Ratings are useful as a floor. The 25 Dallas shops here average 4.86 stars, and all of them carry public ratings, so you're not choosing blind. But reviews rarely tell you whether a blend still looks sharp at week two. Recent photos do.
The booking picture in Dallas
Four out of five shops on this list — 80% — take online booking, which matters more for fades than for most haircuts. A fade is a two-to-four-week cut; shops with online booking make it easy to lock in your next appointment before you leave the chair.
For the ones that don't book online, call ahead rather than walking in cold, and ask if you can request your barber by name. With fades, seeing the same person every time is half the battle — they learn your head shape, your grow-out, and where your last line sat.

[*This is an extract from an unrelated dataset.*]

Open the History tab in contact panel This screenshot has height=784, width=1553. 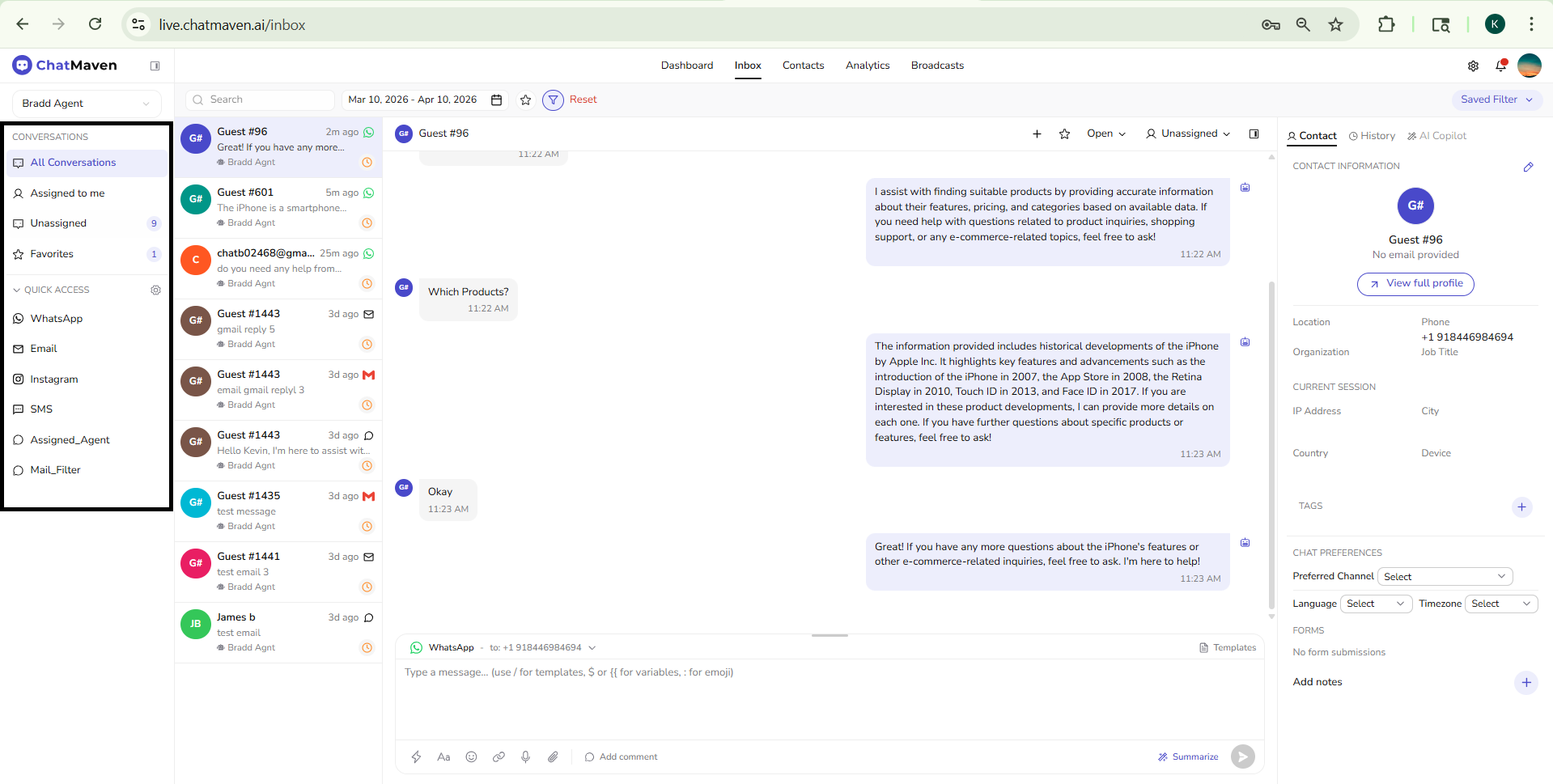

What to ask for in the chair
Come in with three decisions made: where the fade starts (low, mid, or high), how tight the shortest point goes (skin, or a guard number), and what happens on top. A photo settles most of it — barbers would rather see one than decode adjectives.
If your hair is curly, coily, or has a stubborn cowlick, say so up front; where the fade line sits changes with texture. Growing the top out? Mention that too, so the blend gets shaped around where you're headed, not just where you are.